Another question is whether an arbitration agreement or clause that states the parties will apply a specific set of rules, without specifying the place that the arbitration will be held, or the law that will govern an arbitration clause or agreement is currently valid under Chinese law. The answer to this question is clearly “No”. An arbitration agreement that has a specific set of rules that must be followed, but does not clearly establish where the arbitration will be held or what law will govern the arbitration is not enforceable under Chinese law. When the parties fail to nominate an arbitration tribunal or institution then the clause or agreement or clause will be considered an ad hoc arbitration agreement, and unless, the parties agreed on arbitration rules expressly provide for applying ad hoc arbitration, then rules that automatically determine what arbitration institution must be used will determine what arbitration panel has authority over the dispute. For example, an arbitration agreement will be valid if the parties nominate the China International Economic and Trade Arbitration Commission (“CIETAC”) arbitration rules to govern the agreement. This validity stems from that fact that Article 4 paragraph 4 of CIETAC’s rules clearly establishes that “[w]here the parties agree to refer their dispute to arbitration under these [CIETAC] Rules without providing the name of an arbitration institution, they shall be deemed to have agreed to refer the dispute to arbitration by the CIETAC”.

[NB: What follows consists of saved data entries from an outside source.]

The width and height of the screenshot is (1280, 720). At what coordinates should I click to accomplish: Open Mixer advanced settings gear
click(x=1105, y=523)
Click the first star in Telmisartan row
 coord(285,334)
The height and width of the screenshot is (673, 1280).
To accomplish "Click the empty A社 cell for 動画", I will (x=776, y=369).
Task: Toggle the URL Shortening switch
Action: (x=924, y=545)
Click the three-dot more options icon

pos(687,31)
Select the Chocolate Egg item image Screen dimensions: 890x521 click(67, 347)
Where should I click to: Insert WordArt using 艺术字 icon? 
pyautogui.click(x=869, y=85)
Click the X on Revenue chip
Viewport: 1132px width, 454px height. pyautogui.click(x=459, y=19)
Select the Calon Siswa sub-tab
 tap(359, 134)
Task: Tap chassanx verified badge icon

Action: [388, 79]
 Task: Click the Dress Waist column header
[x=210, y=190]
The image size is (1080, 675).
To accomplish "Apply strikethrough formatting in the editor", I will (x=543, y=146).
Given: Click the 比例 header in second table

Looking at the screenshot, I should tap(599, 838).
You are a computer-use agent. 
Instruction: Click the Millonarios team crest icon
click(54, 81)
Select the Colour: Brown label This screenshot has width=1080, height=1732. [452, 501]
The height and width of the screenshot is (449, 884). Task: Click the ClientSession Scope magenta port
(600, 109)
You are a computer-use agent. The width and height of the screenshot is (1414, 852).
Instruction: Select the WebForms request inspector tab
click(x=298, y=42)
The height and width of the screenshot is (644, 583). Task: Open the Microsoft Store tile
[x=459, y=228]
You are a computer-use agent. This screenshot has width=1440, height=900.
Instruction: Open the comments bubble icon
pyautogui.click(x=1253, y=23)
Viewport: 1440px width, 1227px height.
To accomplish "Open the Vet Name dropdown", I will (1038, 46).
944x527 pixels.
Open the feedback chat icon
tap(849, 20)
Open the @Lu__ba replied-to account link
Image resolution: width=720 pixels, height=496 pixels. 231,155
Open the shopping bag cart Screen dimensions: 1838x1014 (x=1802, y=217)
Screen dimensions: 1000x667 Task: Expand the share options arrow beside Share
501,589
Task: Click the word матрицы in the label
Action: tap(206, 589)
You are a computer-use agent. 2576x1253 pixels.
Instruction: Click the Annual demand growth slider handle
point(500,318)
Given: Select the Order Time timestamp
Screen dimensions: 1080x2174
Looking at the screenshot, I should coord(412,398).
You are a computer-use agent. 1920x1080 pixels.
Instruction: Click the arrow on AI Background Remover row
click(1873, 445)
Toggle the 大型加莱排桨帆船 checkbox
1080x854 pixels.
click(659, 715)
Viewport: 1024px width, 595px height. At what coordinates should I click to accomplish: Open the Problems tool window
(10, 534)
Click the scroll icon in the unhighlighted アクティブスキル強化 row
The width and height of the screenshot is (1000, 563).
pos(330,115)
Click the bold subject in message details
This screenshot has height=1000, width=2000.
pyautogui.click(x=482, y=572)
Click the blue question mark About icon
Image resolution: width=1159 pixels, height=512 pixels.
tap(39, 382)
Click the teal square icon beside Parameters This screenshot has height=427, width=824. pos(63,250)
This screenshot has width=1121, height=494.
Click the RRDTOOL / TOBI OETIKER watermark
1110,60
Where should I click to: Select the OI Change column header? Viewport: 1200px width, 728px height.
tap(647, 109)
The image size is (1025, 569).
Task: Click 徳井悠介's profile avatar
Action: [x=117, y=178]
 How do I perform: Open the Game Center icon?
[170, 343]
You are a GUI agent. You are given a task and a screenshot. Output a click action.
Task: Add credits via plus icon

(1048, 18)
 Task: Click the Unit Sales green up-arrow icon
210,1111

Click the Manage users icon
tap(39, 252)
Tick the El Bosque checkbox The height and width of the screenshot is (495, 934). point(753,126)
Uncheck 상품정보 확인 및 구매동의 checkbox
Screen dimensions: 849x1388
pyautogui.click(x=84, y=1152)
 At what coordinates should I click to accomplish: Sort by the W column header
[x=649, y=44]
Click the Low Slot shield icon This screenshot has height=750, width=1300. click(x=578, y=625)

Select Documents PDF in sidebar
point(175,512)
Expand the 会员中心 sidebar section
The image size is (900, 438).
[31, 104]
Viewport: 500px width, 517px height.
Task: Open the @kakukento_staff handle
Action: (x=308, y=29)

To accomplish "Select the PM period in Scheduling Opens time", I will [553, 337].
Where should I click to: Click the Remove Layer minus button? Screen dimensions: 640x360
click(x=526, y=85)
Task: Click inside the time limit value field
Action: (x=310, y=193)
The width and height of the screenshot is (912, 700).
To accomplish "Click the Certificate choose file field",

When the parties choose the ICC rules or the UNCITRAL rules the arbitration clause or agreement will be invalid since neither the ICC rules nor UNCITRAL’s rules have a provision similar to Article 4 paragraph 4 of CIETAC’s rules. The Supreme People’s Court has made it clear in its reply to the Jiangsu High People’s Court on Züblin International GmbH vs. Wuxi Woke General Engineering Rubber Co., Ltd. that an arbitration clause that does not establish the law that will govern a dispute or an arbitration panel, but instead, states that the ICC’s rules will be use to resolve a dispute is invalid. In this case, the parties petitioned the Jiangsu High People’s Court to determine the validity of their arbitration agreement. The Supreme People’s Court ruled that the parties’ arbitration clause was void, since Chinese law requires a valid arbitration clause to establish that the law of the domicile of the arbitral seats will govern the agreement and it requires the agreement to name an arbitration institution. Here, the parties did not establish that the law of the domicile of the arbitration seat will govern the agreement, nor what arbitration panel had jurisdiction over a dispute, and the fact that the ICC rules do not have a provision that automatically determines what the applicable rules are.